Treasurer Chris Bowen could soon face his first major foreign ownership test, after the nation's biggest pure-play coal miner revealed that Chinese shareholders want to take the company private in a way that would be at odds with the government's foreign ownership rulings.
Yancoal told the ASX its biggest shareholder, Yanzhou Coal, had expressed interest in buying the 22 per cent of Yancoal that it does not own with a view to removing its Australian listing.
The offer, valued at $151 million, was too preliminary on Tuesday to constitute a formal offer, but the idea is sufficiently developed for Yancoal to publish the possible terms and to have advisers appointed.
Yancoal shareholders would be offered 0.91 CHESS depository interests in Yanzhou for each Yancoal share.
The proposal appears to contradict elements of a foreign ownership ruling handed down by former treasurer Wayne Swan last year.
When asked to approve Yancoal's merger with ASX-listed Gloucester Coal, Mr Swan demanded the merged entity be headquartered in Australia, operate with a mostly Australian staff and ensure its chief executive and chief financial officers reside in Australia.
He also demanded that Yancoal reduce its 78 per cent stake in the merged entity to less than 70 per cent, among a long list of demands.
BusinessDay expects Yanzhou will argue the parlous state of global coal markets means the Australian mines owned by Yancoal will be better served by being owned by a bigger company with lower debt ratios.
Yanzhou is listed on stock exchanges in Hong Kong, Shanghai and New York, and will argue it is far better able to raise funds through those markets than Yancoal. It will also argue the depository receipts may be a preferable asset for local shareholders.
Neither Mr Swan, Mr Bowen, nor the Treasury department - which houses the Foreign Investment Review Board - would comment on the proposal on Tuesday.
National Party MP Barnaby Joyce said the Yancoal decision would be a "test of the mettle of Mr Bowen".

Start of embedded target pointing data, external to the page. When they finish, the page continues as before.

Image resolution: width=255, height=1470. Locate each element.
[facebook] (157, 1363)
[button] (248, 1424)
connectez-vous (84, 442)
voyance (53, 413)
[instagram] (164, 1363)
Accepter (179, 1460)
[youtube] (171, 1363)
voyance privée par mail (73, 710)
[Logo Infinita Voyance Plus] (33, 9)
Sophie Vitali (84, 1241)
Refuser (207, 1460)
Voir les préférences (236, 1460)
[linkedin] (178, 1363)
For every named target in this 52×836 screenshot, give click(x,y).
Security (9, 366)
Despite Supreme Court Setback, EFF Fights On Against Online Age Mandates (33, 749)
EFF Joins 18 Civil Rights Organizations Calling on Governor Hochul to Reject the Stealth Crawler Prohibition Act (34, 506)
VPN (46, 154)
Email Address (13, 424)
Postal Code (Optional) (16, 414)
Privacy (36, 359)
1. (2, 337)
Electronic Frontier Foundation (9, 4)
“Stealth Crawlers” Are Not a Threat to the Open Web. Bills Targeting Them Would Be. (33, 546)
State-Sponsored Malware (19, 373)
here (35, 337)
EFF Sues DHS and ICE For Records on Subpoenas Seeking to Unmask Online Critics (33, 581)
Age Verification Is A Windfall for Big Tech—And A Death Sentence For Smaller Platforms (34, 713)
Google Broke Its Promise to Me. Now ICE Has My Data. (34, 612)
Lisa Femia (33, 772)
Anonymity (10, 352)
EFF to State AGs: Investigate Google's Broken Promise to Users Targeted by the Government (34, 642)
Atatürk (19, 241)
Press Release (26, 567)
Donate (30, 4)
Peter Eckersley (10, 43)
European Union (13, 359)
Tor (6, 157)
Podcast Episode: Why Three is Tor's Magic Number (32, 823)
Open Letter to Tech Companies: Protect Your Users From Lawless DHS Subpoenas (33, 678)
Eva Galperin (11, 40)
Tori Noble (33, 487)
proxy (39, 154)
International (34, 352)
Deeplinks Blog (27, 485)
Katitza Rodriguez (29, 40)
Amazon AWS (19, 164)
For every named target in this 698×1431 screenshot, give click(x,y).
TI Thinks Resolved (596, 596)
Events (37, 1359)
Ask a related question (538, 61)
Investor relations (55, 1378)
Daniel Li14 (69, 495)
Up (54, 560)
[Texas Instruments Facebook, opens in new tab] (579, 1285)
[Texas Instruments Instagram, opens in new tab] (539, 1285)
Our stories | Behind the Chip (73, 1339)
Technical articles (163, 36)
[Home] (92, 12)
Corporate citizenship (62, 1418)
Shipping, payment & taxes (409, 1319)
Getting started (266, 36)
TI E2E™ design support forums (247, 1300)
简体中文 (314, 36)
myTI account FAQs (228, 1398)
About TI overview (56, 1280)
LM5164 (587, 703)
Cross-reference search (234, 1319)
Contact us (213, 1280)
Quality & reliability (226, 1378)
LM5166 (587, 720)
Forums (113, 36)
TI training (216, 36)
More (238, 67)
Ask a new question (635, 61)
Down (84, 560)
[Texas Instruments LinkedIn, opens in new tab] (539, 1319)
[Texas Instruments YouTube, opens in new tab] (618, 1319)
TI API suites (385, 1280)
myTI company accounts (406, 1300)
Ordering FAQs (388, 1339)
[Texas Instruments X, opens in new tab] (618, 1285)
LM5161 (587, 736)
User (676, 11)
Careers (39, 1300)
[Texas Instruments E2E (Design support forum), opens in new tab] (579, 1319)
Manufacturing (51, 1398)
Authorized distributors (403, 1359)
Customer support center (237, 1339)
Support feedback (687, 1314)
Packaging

Yancoal owns numerous coking coal and thermal coal mines near Newcastle in NSW, west of Rockhampton in Queensland and helps manage Yanzhou assets near Collie in Western Australia.
Yancoal's independent directors will discuss the non-binding offer with Yanzhou before making any recommendation to shareholders.
RBC Capital Markets analyst Chris Drew estimated the offer effectively valued Yancoal shares at 69¢. Any transaction would value Yancoal at more than $700million.
The proposed privatisation comes barely a year after the merged entity floated on the ASX as Yancoal. The listing was one of the biggest of 2012 and came after Yanzhou spent several years accumulating Australian coal companies such as Felix Resources, Syntech Resources and assets from the likes of Wesfarmers and IMC Resources.
The privatisation movements helped pushed the stock 3¢ higher to close at 73¢.